### STORED DATA
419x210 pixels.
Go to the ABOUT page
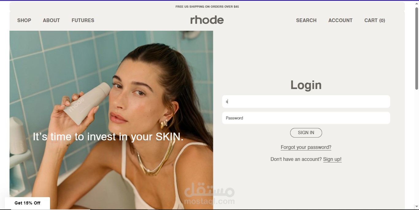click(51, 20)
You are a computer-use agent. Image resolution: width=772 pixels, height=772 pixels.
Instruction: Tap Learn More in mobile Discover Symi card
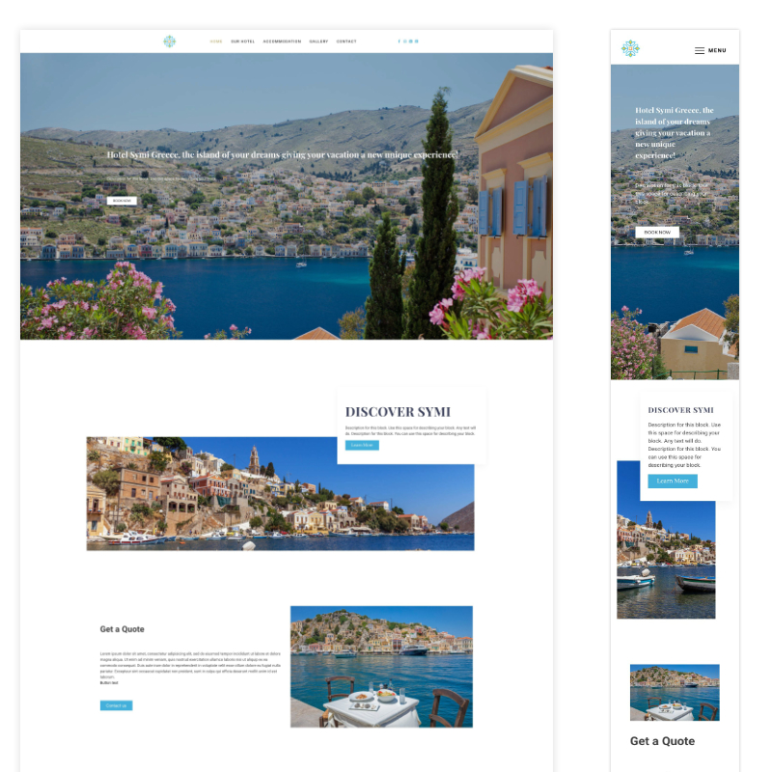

### ACTIVITY
Take the entries above and set them down exactly, minus the pictures.

### SOLVED PROBLEM
419x210 pixels.
Go to the ABOUT page
click(51, 20)
You are a computer-use agent. Image resolution: width=772 pixels, height=772 pixels.
Instruction: Tap Learn More in mobile Discover Symi card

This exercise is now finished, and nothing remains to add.